8.3 Steve Rattner on Morning Joe: “”Trump has talked a lot about a resurgence of confidence. And it’s true that several measures of optimism – particularly among business, which would be the principal beneficiary of his policies — turned up after his election. But at least one key measure — consumer expectations — has been dropping since February (along with his public opinion approval ratings.)””
8.3 Quartz: Previous studies have found that as many as a third of Americans are lonely, and that 18% of UK adults felt lonely “always” or “often”
8.3 Axios: “A slew of reports finds a fresh reason for the chronic inability of American companies to fill skilled jobs: not a lack of skills, and hence a training-and-education crisis, but a surfeit of drug abuse, per the NYT’s Nelson Schwartz. Simply put, prime-working age Americans without a college diploma are often too drugged-out to get the best jobs. Opioids remain at high levels, but the surge in drug use is now heroin and the powerful contaminant fentanyl.”
8.2 Senator Jeff Flake in Conscience of a Conservative: “We now have a far-right press that too often deals in unreality and a White House that has brought the values of Robert Welch into the West Wing.
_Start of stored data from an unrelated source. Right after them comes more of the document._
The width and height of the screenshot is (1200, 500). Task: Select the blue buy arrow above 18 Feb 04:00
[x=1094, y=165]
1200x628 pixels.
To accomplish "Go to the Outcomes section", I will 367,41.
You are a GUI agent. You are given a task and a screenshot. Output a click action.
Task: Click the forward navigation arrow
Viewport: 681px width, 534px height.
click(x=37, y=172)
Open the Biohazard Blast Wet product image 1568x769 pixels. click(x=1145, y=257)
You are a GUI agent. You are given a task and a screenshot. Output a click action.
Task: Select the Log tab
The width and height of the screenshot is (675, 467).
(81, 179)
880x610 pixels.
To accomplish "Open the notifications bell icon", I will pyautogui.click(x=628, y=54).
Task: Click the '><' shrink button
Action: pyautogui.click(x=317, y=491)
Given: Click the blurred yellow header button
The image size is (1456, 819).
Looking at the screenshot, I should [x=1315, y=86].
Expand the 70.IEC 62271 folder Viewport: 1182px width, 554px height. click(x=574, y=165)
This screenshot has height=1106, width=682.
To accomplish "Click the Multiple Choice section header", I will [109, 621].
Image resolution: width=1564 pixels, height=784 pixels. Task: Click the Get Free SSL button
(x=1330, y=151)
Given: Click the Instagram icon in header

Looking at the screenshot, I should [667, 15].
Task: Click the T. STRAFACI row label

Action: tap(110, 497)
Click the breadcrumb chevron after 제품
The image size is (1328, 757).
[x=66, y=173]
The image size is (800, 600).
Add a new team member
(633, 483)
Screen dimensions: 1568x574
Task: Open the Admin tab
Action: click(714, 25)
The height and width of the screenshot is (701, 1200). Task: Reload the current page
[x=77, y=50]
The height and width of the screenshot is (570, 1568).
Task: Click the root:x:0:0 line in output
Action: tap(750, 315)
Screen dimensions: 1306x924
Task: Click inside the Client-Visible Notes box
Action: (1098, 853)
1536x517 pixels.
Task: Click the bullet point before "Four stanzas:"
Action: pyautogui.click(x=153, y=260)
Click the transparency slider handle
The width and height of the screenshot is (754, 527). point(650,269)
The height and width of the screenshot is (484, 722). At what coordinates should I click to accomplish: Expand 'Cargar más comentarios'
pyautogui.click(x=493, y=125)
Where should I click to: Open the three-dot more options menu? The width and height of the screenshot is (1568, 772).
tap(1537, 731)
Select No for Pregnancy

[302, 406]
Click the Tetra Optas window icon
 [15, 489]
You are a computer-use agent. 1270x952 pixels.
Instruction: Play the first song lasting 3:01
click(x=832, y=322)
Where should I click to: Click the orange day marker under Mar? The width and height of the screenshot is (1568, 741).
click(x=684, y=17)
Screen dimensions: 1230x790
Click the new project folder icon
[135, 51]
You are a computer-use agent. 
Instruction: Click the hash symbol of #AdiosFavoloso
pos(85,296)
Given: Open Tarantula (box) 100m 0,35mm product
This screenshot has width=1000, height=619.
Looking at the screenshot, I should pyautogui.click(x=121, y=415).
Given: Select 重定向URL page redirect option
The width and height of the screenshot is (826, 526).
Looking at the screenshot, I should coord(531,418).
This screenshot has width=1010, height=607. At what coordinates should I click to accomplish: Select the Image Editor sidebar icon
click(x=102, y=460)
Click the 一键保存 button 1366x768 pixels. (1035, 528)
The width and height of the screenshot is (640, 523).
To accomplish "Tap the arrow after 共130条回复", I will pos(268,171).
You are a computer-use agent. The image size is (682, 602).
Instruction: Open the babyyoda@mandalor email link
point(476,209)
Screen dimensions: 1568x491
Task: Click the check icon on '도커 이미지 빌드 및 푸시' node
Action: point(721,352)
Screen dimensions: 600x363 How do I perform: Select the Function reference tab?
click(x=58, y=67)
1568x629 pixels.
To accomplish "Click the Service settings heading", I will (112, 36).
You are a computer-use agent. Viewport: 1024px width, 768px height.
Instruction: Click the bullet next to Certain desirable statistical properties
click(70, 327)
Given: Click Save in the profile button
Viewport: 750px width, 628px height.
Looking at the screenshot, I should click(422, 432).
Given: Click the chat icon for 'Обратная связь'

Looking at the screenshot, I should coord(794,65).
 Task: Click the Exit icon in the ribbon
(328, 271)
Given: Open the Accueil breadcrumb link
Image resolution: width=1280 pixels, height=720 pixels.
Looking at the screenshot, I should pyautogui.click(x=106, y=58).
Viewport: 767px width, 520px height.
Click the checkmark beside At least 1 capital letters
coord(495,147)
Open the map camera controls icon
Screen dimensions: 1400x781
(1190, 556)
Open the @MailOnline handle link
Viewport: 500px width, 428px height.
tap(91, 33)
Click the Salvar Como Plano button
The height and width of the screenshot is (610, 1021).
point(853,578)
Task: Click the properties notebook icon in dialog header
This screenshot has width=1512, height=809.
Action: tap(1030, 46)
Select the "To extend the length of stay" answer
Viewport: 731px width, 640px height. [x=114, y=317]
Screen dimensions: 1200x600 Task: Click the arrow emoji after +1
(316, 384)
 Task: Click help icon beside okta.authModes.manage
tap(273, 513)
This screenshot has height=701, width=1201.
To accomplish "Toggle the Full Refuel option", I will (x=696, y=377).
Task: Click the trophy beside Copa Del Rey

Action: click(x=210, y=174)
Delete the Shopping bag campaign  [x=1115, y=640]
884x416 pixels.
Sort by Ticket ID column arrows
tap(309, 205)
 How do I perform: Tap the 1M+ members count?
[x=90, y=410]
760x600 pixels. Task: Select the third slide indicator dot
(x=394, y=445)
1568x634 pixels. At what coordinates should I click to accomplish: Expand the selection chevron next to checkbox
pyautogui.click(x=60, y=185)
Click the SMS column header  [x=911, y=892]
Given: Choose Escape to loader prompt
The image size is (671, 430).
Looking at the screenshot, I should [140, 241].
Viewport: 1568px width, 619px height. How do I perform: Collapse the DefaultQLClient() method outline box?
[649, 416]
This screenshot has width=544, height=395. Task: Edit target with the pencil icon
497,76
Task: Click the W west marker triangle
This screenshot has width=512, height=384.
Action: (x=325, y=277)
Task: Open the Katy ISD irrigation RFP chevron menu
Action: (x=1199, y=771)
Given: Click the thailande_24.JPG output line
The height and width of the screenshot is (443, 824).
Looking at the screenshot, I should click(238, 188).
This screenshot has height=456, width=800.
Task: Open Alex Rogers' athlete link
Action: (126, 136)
As a certain kind of extremism is again ascendant in our ranks, we could do well to take a lesson from that earlier time. We must not condone it. We must not use it to frighten and exploit the base. We must condemn it, in no uncertain terms.” As an homage, Flake titled his book “Conscience of a Conservative” — the name of Goldwater’s seminal work. He mostly wrote the 140-page manifesto in secret. He did not even tell some of his advisers that he was working on it lest they try to talk him out of putting these ideas on paper. “I feel compelled to declare: This is not who we are,” the senator writes. “Too often, we observe the unfolding drama along with the rest of the country, passively, all but saying, ‘Someone should do something!’ without seeming to realize that that someone is us. … The question is: Will enough of us stand up and wrest it back before it is too late? Or will we just go along with it, for our many and varied reasons? Those are open and unresolved questions. … This is not an act of apostasy. This is an act of fidelity.”